This PR adds `whileM`, a counterpart to `Lean.Loop.forIn` that admits a
one-step unfolding lemma `whileM_eq` (impossible to prove for the
original `partial def`). `Lean.Loop.forIn` now expands to `whileM`, so
`repeat`/`while` keep working without source changes, and the
`Spec.whileM`/`Spec.forIn_loop` `@[spec]` theorems let `mvcgen`
discharge their bodies given a Nat variant and an `α ⊕ β` invariant.
`whileM.impl` is still a `partial def`, but returns a `Subtype
(whileM.Pred f a)` whose property pins the value to an `Acc.recOn` term
whenever an `Acc` and a `MonadAttach` witness exist; `whileM_eq`
extracts that property.
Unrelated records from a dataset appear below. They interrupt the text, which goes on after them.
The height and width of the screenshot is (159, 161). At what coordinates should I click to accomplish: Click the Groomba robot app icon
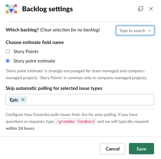[11, 9]
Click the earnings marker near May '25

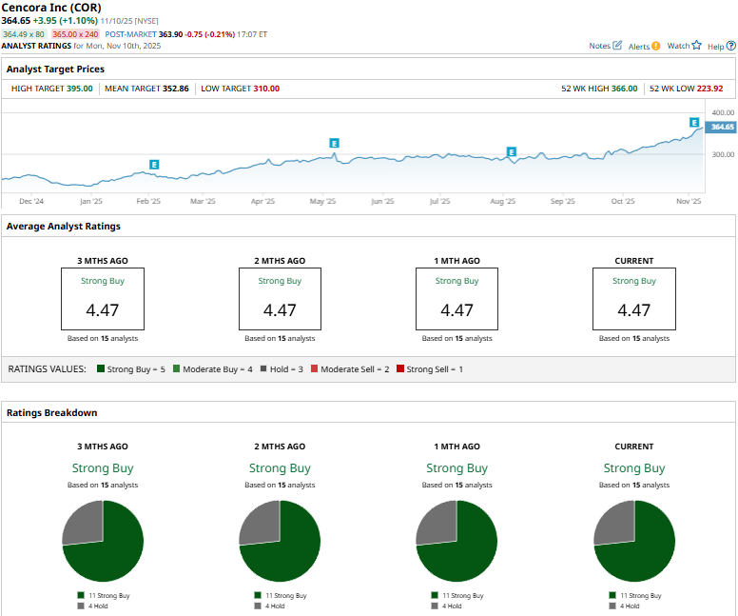pos(334,144)
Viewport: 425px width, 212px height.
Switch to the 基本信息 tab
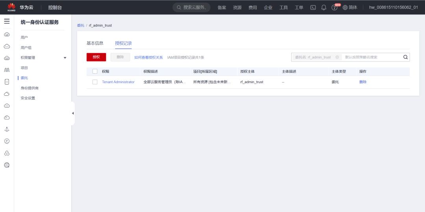click(95, 43)
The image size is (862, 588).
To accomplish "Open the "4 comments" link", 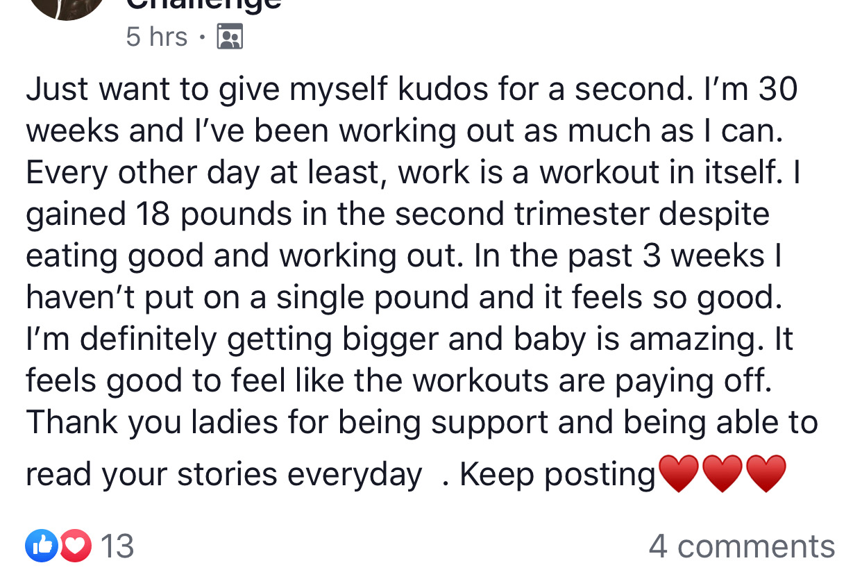I will (x=741, y=546).
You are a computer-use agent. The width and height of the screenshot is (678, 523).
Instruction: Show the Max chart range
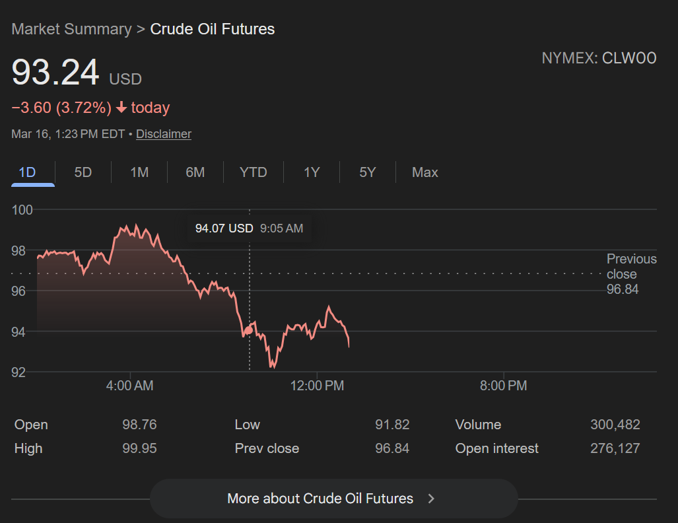(424, 172)
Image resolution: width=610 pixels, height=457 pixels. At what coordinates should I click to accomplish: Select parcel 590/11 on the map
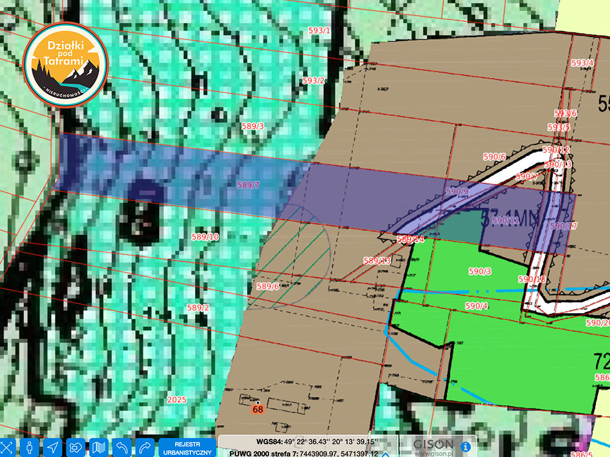505,221
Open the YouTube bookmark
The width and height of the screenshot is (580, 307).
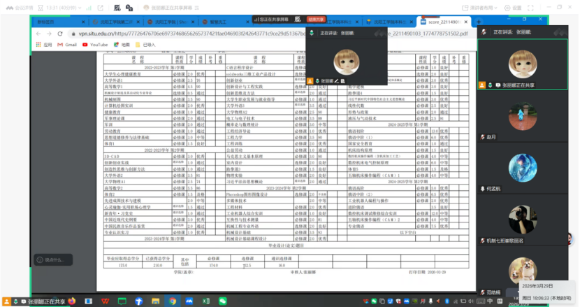point(94,45)
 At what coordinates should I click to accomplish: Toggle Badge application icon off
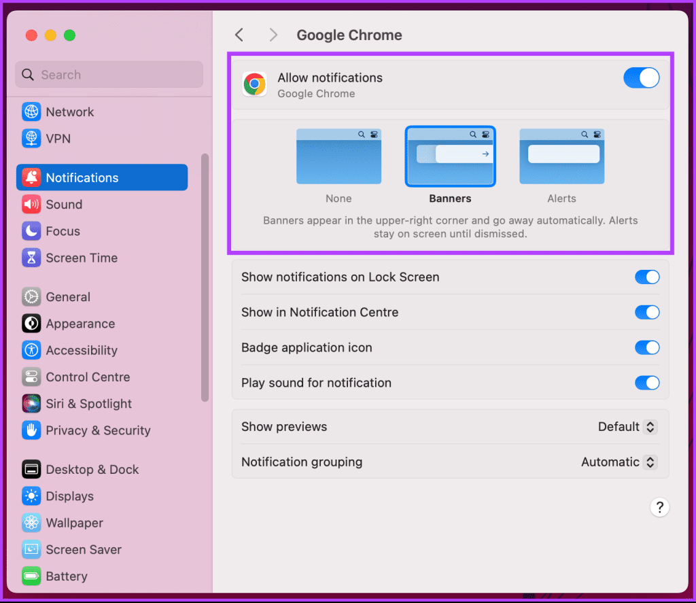[646, 347]
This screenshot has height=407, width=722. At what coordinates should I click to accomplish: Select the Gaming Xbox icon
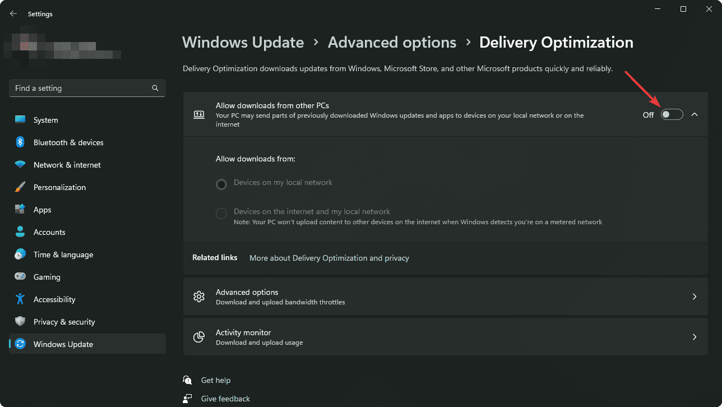tap(19, 276)
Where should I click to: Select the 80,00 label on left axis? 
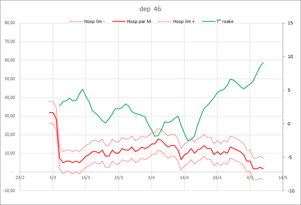[x=10, y=23]
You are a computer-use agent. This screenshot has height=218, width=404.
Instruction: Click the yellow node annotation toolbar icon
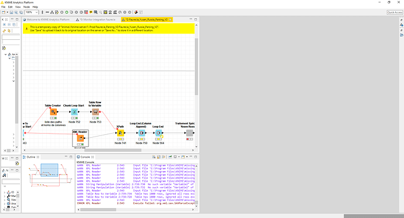point(91,12)
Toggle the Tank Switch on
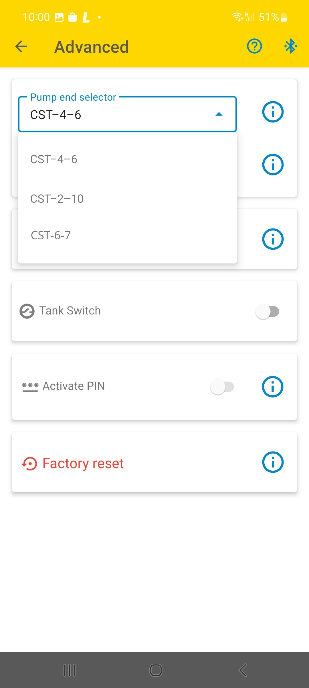Screen dimensions: 309x688 point(268,312)
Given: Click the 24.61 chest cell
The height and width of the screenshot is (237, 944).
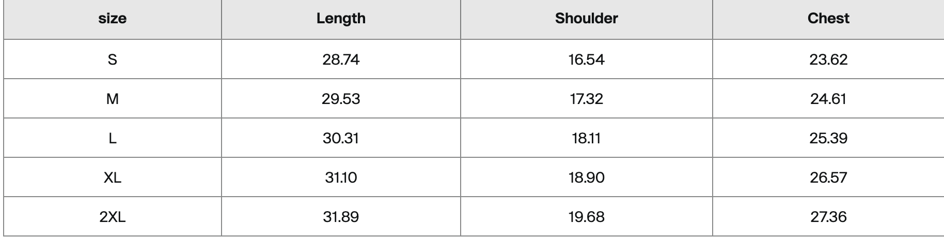Looking at the screenshot, I should 828,98.
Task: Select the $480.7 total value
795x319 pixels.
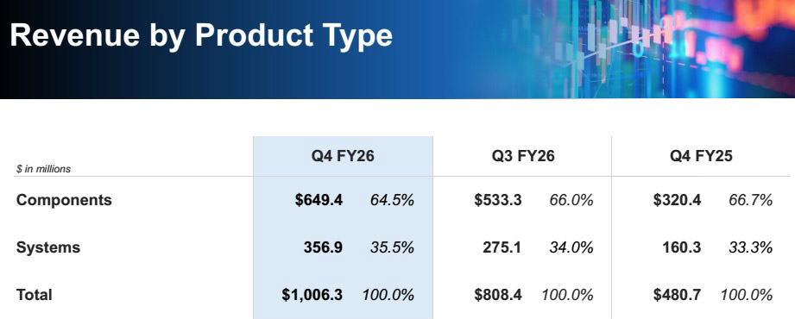Action: pyautogui.click(x=678, y=295)
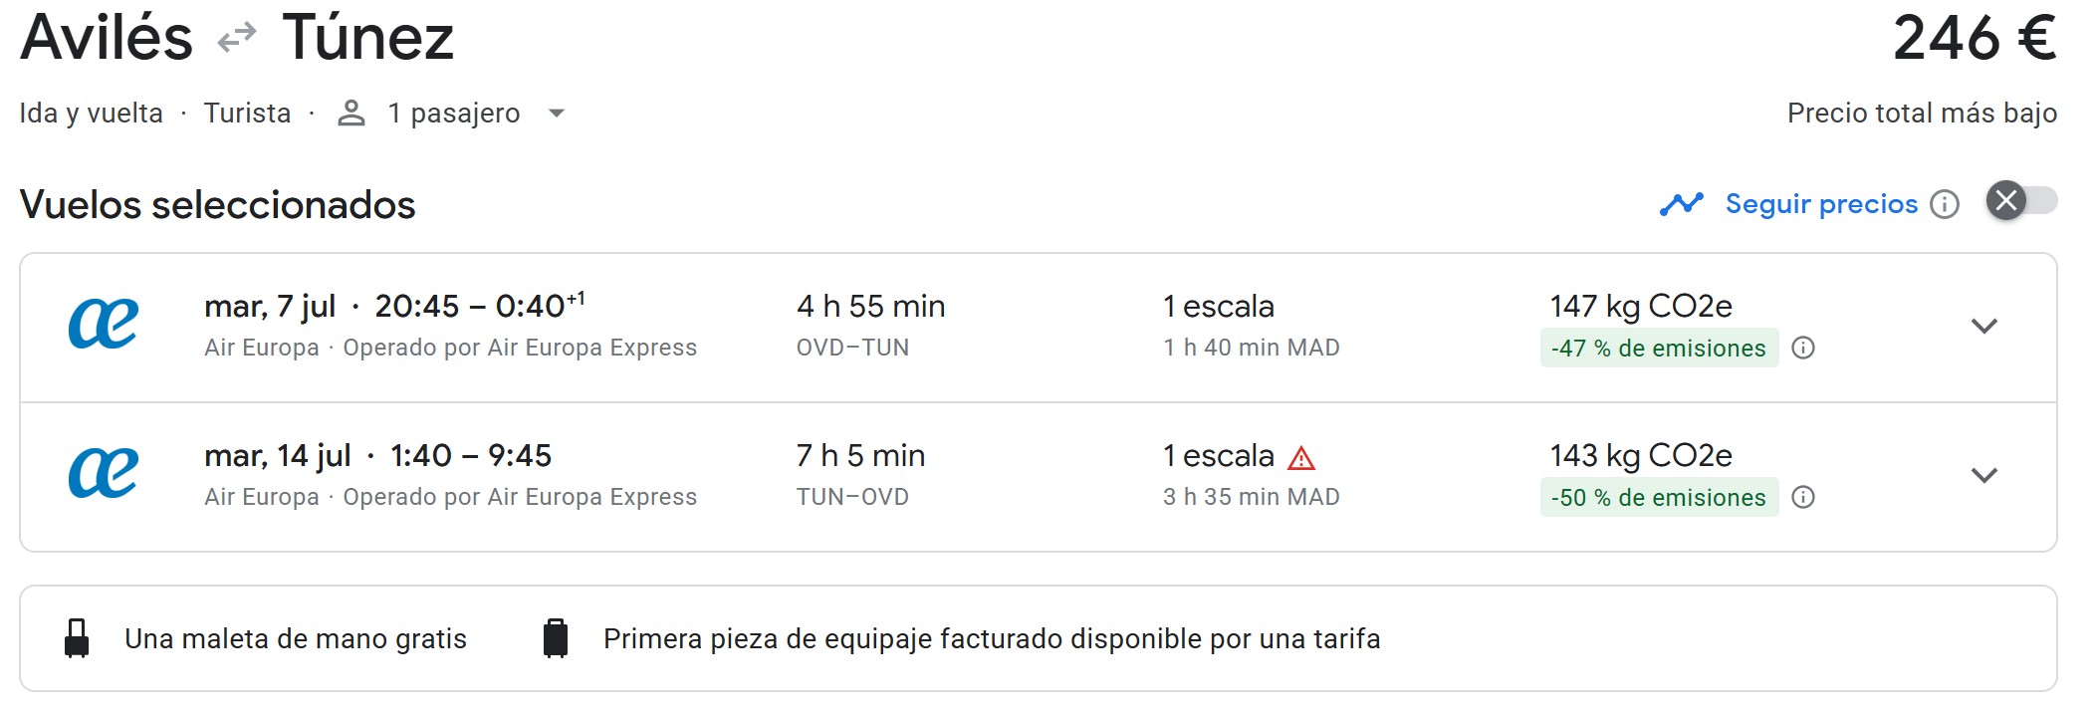
Task: Click the price tracking graph icon
Action: pos(1681,204)
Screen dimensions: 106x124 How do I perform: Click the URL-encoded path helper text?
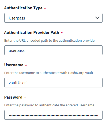tap(50, 41)
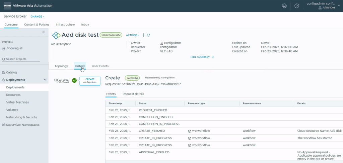Open Networking & Security in sidebar
The height and width of the screenshot is (163, 343).
pyautogui.click(x=21, y=117)

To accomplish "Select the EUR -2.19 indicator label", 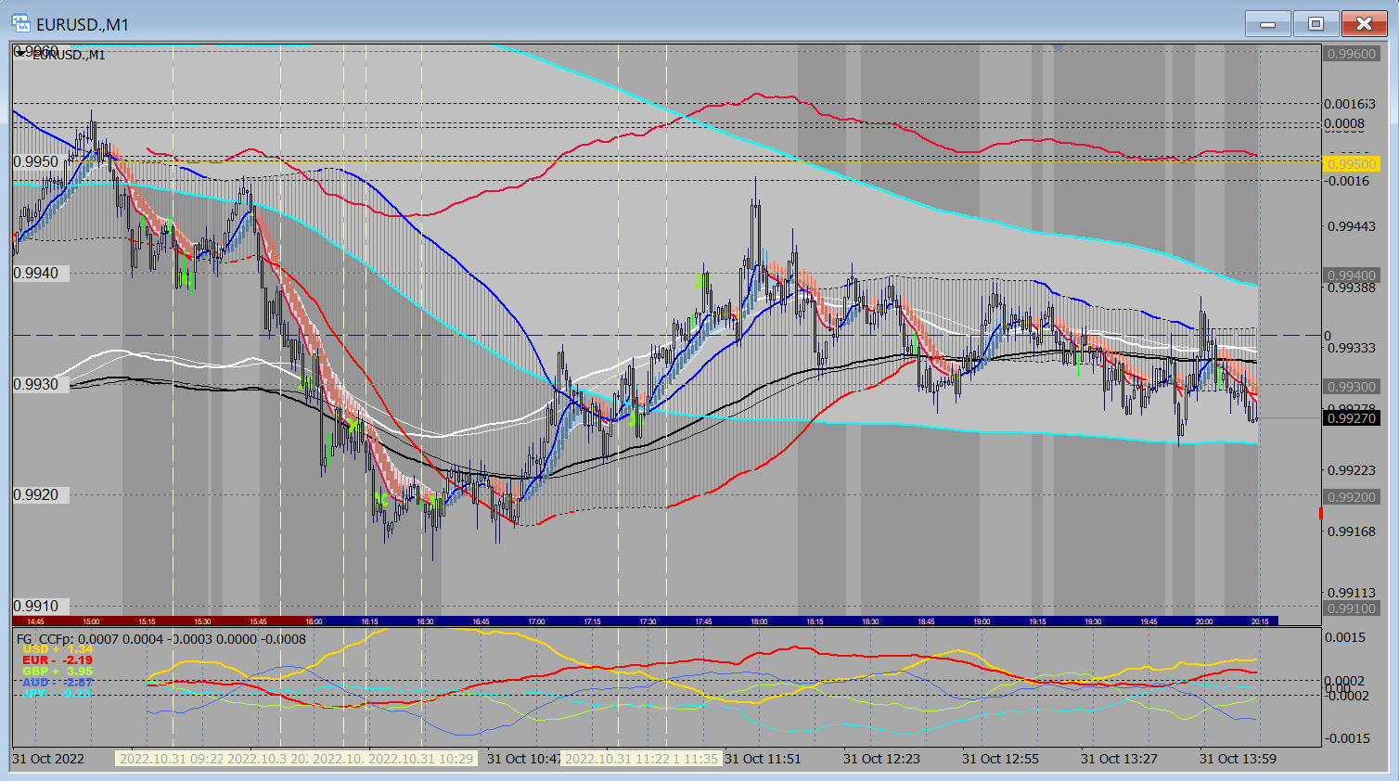I will point(57,660).
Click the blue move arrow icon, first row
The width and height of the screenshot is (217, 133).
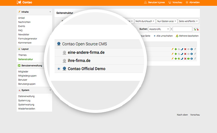click(x=182, y=49)

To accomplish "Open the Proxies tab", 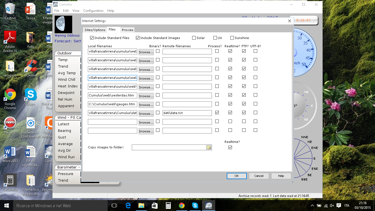I will click(x=127, y=30).
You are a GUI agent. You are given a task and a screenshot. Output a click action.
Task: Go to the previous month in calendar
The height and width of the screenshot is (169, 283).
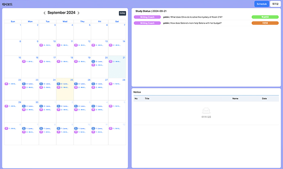click(44, 13)
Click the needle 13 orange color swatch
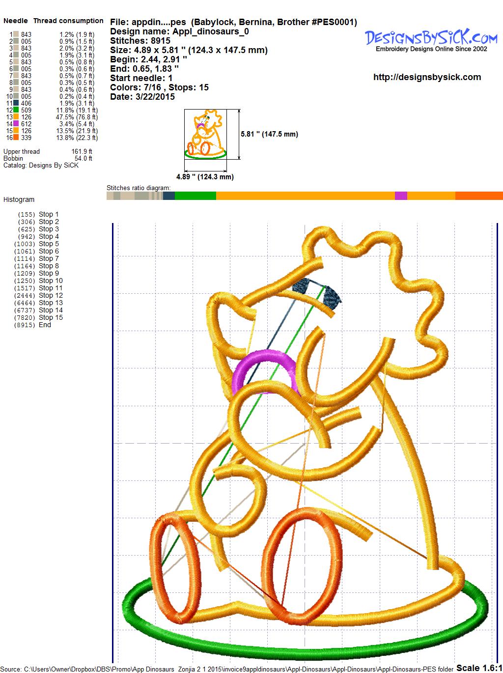The width and height of the screenshot is (503, 673). pos(16,117)
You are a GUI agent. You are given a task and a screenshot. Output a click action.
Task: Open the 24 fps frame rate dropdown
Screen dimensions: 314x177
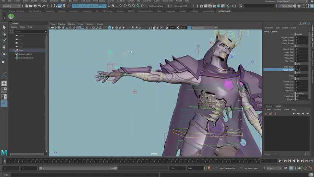coord(274,168)
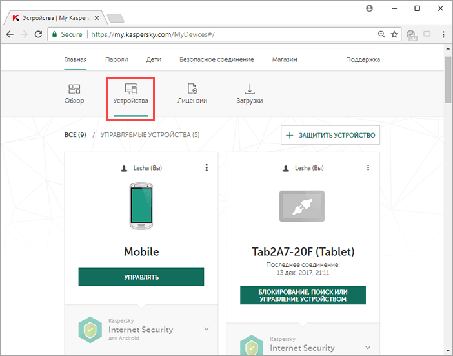
Task: Reload the page with the refresh icon
Action: (x=38, y=34)
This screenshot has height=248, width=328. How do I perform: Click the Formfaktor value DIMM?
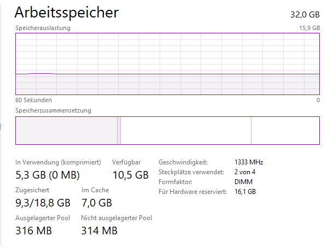(x=243, y=182)
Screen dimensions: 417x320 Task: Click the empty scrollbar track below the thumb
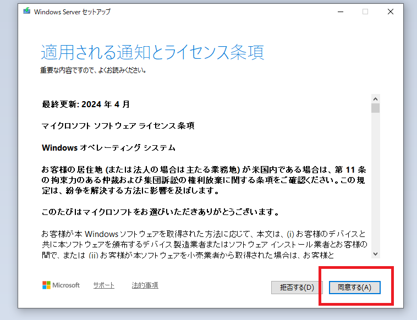coord(376,181)
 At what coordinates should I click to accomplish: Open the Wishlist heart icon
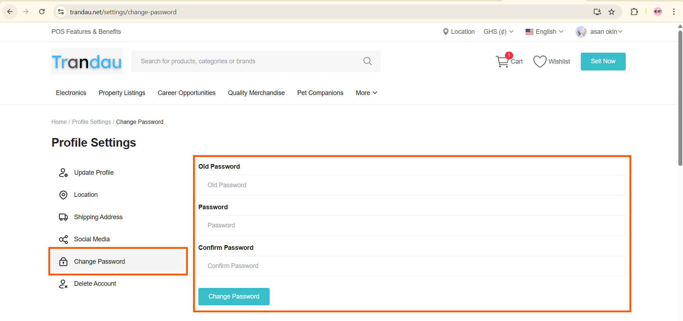click(539, 62)
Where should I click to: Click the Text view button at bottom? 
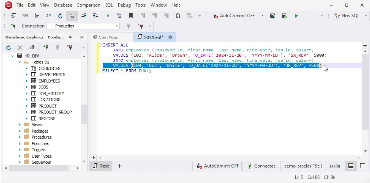pos(101,166)
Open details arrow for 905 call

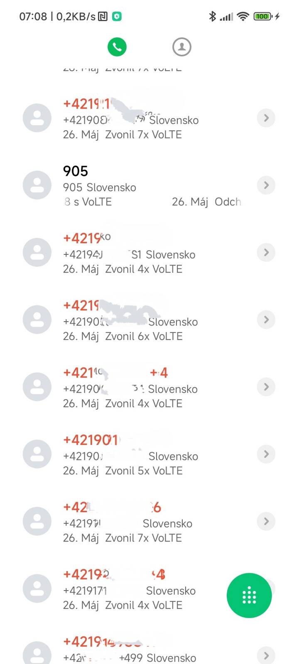pos(266,185)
A `@[implemented_by]` `whileM.erased` keeps the
runtime a tail call after specialization and would be unnecessary if the
compiler were able eta-expand through the trivial `Subtype` structure.
Supporting infrastructure:
`Internal.Ensures`/`MayReturn`/`ErasesTo`/`IsAttach` and `WPAdequate`
for `Id`/`ReaderT`/`StateT`/`ExceptT`/`OptionT`.
The resulting `while` loops take more work to optimize, hence a modest
increase in build time instructions.